The monitor uses a 21:9 panel with a resolution of 3440 × 1440, which works out to roughly 110 PPI. Dell says the screen has an 1800R curve and a 3H hard-coated anti-glare finish, while Samsung supplies the panel itself with a V-Stripe RGB subpixel layout that should improve text clarity and reduce the color fringing that hurt earlier QD-OLED monitors.

  • 34-inch curved QD-OLED panel
  • 3440 × 1440 UW-QHD resolution
  • 280Hz maximum refresh rate
  • 0.03ms gray-to-gray response time in Extreme Mode
  • AMD FreeSync Premium Pro, VESA AdaptiveSync, and Nvidia G-Sync compatibility

That combination is very much aimed at competitive PC gaming, but Dell has also made room for the usual OLED crowd-pleasers.

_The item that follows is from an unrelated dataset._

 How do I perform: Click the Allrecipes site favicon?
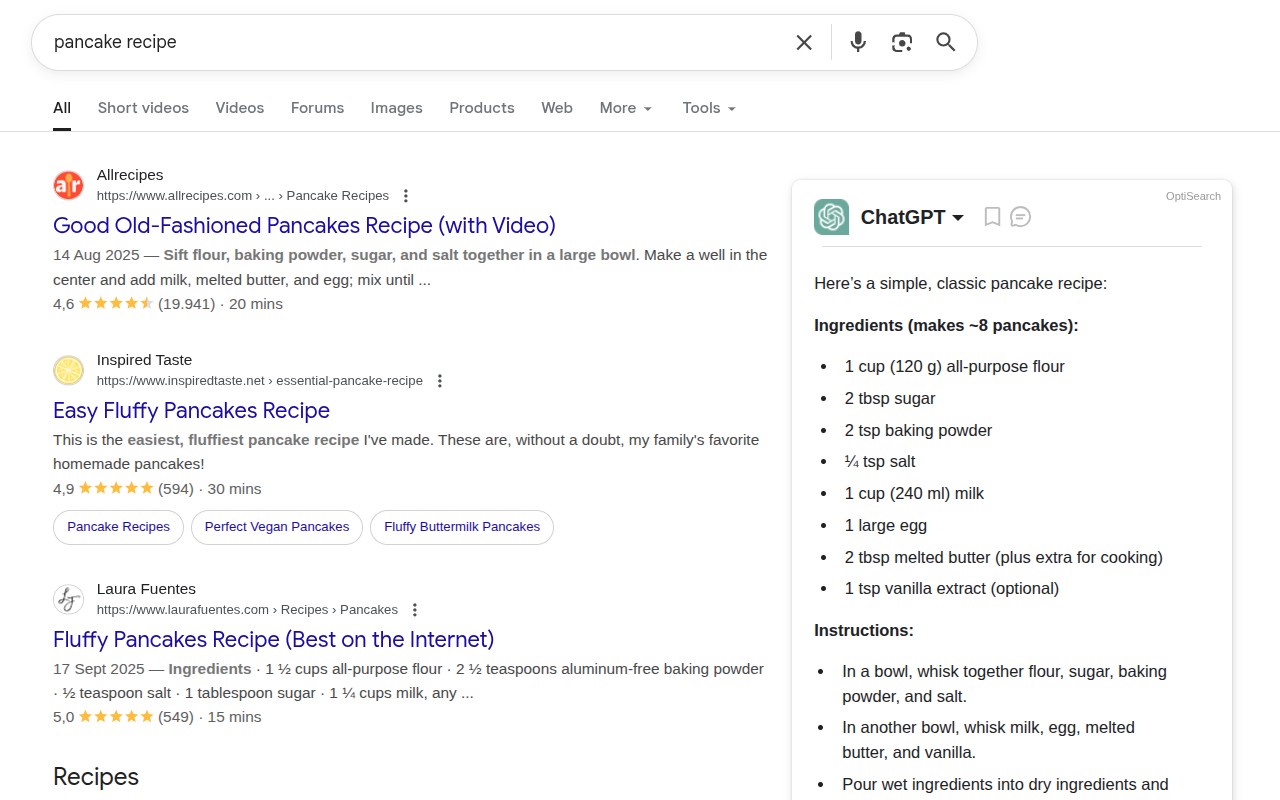pos(68,185)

The 10-bit panel covers 99% of the DCI-P3 color space, is factory-calibrated to a Delta E average of less than 2, and supports Dolby Vision HDR alongside VESA DisplayHDR True Black 500 certification.

Ports, power and stand adjustments

Connectivity is decent rather than flashy. On the back, you get two HDMI 2.1 ports with 48Gbps bandwidth and FRL support, plus one DisplayPort 1.4 connection. Dell also includes a USB 3.2 Gen 1 hub with a Type-B upstream port, a Type-A downstream port, and a USB-C port that tops out at 15W of power delivery.

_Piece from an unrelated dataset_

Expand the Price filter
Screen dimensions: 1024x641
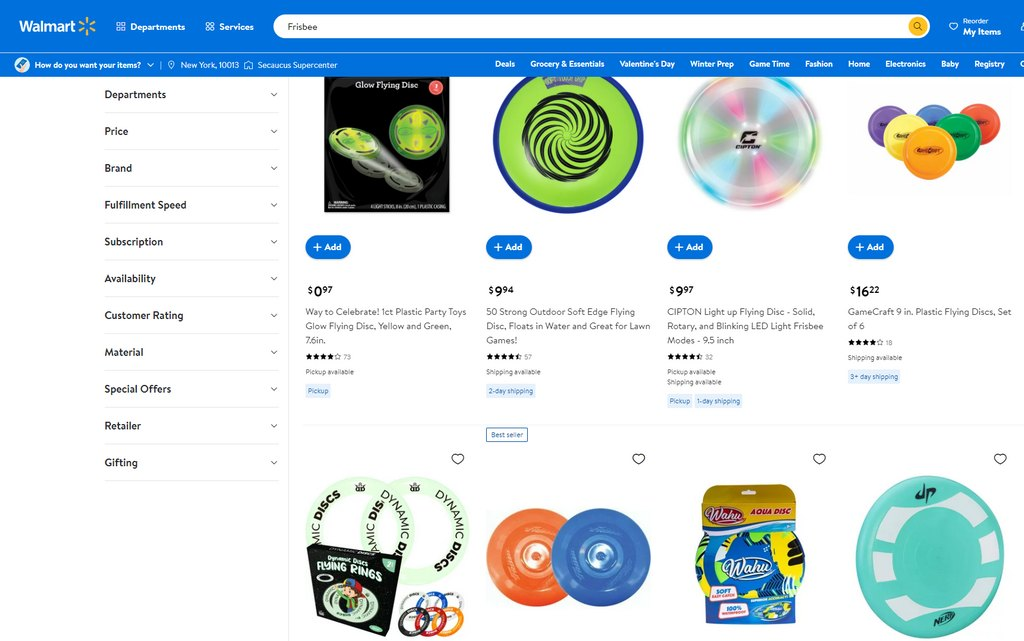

The physical side is equally straightforward: the monitor weighs 4.88kg without the stand and about 7.91kg with it attached. The included stand supports height, tilt, and swivel adjustments, while typical power consumption is rated at 31W. That’s a sensible spec sheet for a premium gaming display, though it stops short of the all-in-one convenience some rivals are now pushing with stronger USB-C charging and KVM features.

Europe pricing and the competition around it

In Europe, the Alienware AW3426DW starts at €809 in Germany and £709 in the UK. Dell is not entering this market alone. AOC has recently launched a more affordable 2K 360Hz QD-Mini LED gaming monitor with HDR1000 brightness, while Lenovo has introduced a budget 32-inch 4K IPS model with 65W USB-C connectivity and a built-in KVM switch.

Against that backdrop, the AW3426DW looks less like a bargain and more like a statement: OLED contrast, high refresh, and Alienware styling for buyers who want the fast lane. The interesting question is whether 280Hz is the point where ultrawide OLED finally feels fast enough for serious competitive players, or just another number that sounds better on a spec sheet. Dell has clearly chosen the second path’s favorite trick: make the panel better, then let the price explain itself.